>> Start STORED ROWS
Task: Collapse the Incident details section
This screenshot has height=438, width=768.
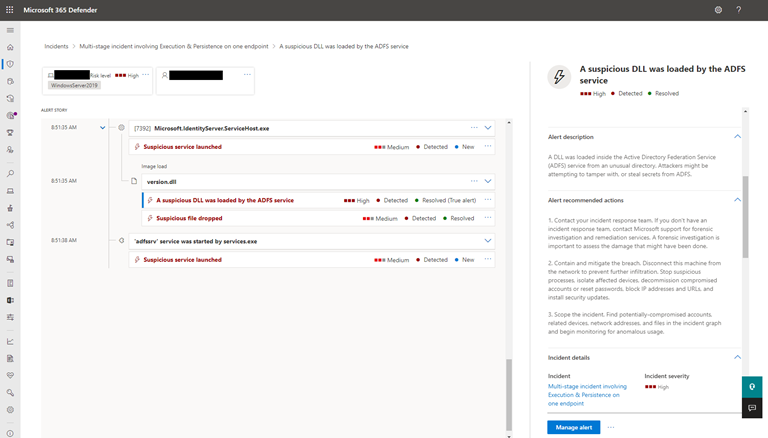Action: click(x=737, y=357)
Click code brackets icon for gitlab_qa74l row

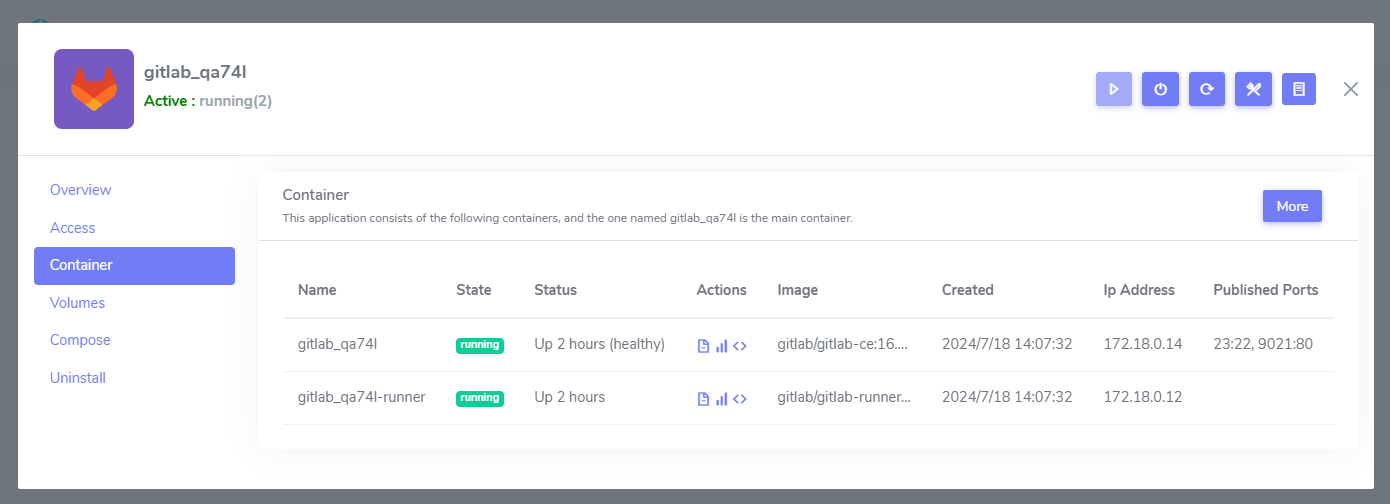740,345
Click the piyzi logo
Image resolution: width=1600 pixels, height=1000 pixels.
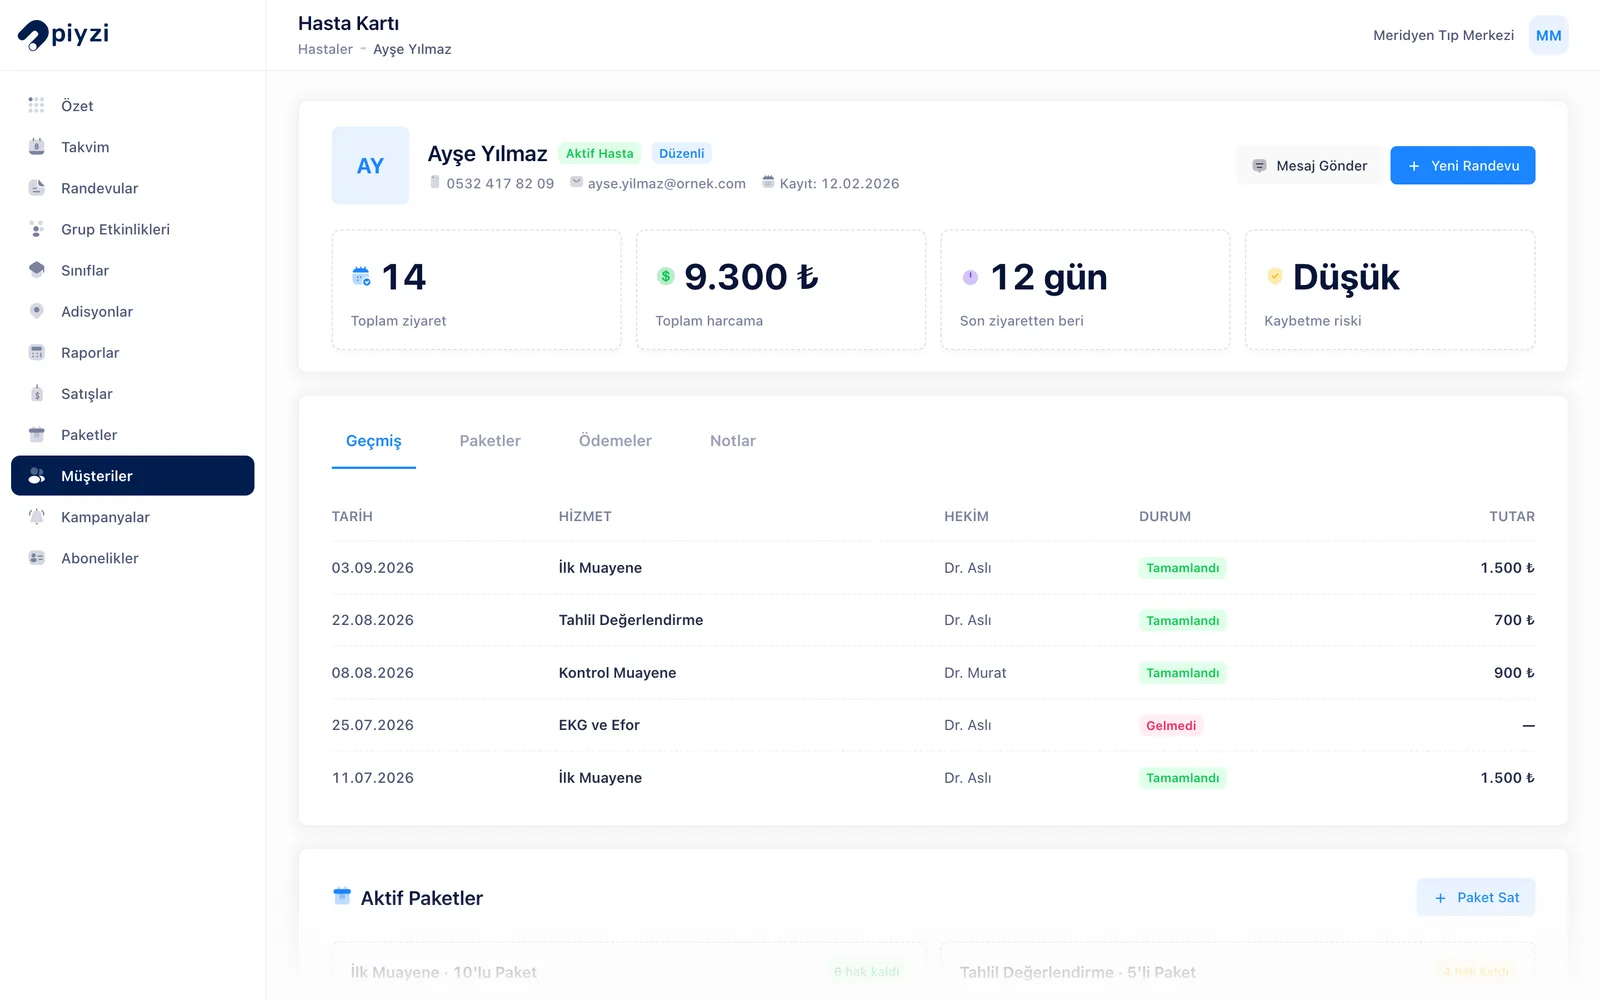tap(63, 34)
>> End STORED ROWS
▶ **PROMPT**:
Please rewrite the items above as a numbered list, one line per entry, leaving out the blank lines and the pictures.

▶ **FULL OUTPUT**:
1. Task: Collapse the Incident details section
2. This screenshot has height=438, width=768.
3. Action: click(x=737, y=357)
4. Click code brackets icon for gitlab_qa74l row
5. 740,345
6. Click the piyzi logo
7. Image resolution: width=1600 pixels, height=1000 pixels.
8. tap(63, 34)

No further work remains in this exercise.